A Little Math

A simple explanation of the “MHz aren’t MHz anymore” problem. –Ed

Maybe a little math will make this MHz situation clearer. If you think someone you know ready to buy a computer will be helped reading this, please feel free to print them out a copy.

People who use MHz to judge computers think MHz is MHz. So 3=3, 4=4, 5=5. Nothing simpler than that.

Actually, there is and always has been more to it than that. As we said earlier, performance isn’t
just Speed, it’s Speed X Work.

So when people were thinking 3=3 and 4=4, it really was 3X=3 and 4X=4, whether they knew “X” was there or not.

X Equals Work Done Per CPU Cycle, or more simply, X=Work.

The last few years, both Intel and AMD CPUs did about the same amount of work, so “X” was the same. Let’s say X (or Work) equals 1.

If “X” always equals 1, saying 3x=3 and 3=3 boils down to the same thing. You can ignore the X and come up with the same answer.

Changing “X”

What Intel did with the PIV was drop the amount of Work (or value of “X”) from 1 down to roughly .75. The PIV is designed to do less work per MHz than the Athlon or PIII, but be able to do it more often.
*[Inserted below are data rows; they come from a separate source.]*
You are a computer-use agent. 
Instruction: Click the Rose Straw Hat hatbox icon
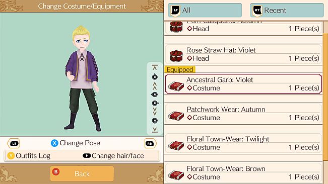pos(176,56)
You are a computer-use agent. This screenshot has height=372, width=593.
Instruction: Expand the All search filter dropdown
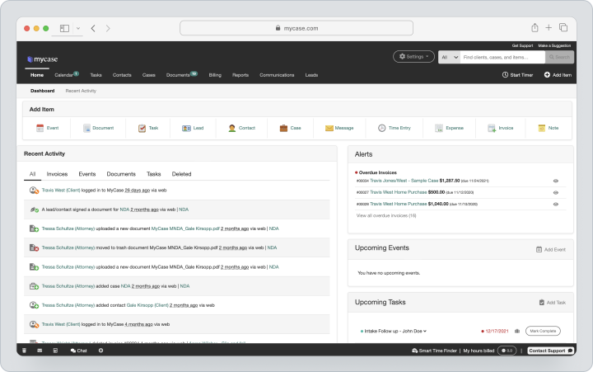(450, 57)
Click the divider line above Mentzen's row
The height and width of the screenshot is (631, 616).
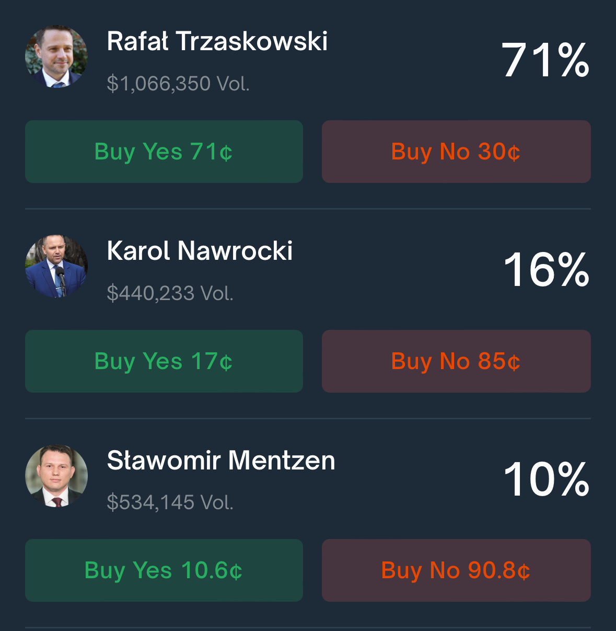tap(308, 418)
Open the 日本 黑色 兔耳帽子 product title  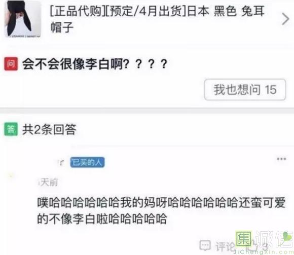158,19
In CPU design, you either:

Do more work less often or
Do less work more often.

So if you do the MHz math properly on a PIV, 4x=3, not 4. It’s 4 X 0.75 for the PIV, not 4 X 1 anymore.

However, people have been so drilled into thinking 4=4, not even knowing that Work was part of the equation, that when Intel says 4, they answer “4”, never dreaming that it’s really 3.

AMD has processors that work the old-fashioned way. Work still equals 1. In their case, 3x=3. Their 3x equals Intel’s 4x, but if you don’t know Work is there and that its value can be changed, it looks like AMD is trying to claim 3=4.

Since AMD doesn’t believe it can break most people of the habit they picked up saying 4=4 a million times, what they are saying with PR is:

“OK, if you insist Intel’s 4=4, even though it really equals 3, then to be accurate, when you look at our CPUs and compare them to Intel’s, we’re now saying 3x+1=4.”

Then people start screaming, “You changed the formula!” not realizing that it was Intel that changed the formula when they changed “X”.

AMD could have just as easily said “Just multiply Intel’s PIV Mhz number by .75” or “Take 25% off Intel’s number” and it would essentially work out to the same thing.

However, that would require people to do math, since Intel is certainly not going to do it for them on the computer sticker. As Barbie once said, “Math is tough.”

So PR is an attempt to do the math and make the adjustment for them.

Intel Messed Up Your Math, Not AMD

I’ve had people say, “How come AMD didn’t complain when it had the lead?”

That’s very simple. X always equalled “1” when you compared an Athlon to a PIII. So if AMD had a 4X TBird, and Intel had a 3X PIII, 4 X 1 is more than 3 X 1. No need for any adjustment there.

AMD could have done this when the initial PIVs came out, but nobody was buying PIVs, and they cost much more than the Athlons. So while this problem has been around awhile, it wasn’t hurting AMD.

Now Intel has put together cheap systems at prices that look very good compared to Athlon systems IF you think Intel’s 4x is more than AMD’s 3x. Actually, since these cheap SDRAM-based systems make the PIV even slower, for those systems, 4x doesn’t equal 4, or even 3, but something closer to 2.5.

So the average person buying a computer will do the old math drill and think he’s getting a “4” when he’s actually getting 2.5, and ignore the AMD “3” systems.

This is the problem, and this is why it’s important people realize what’s going on.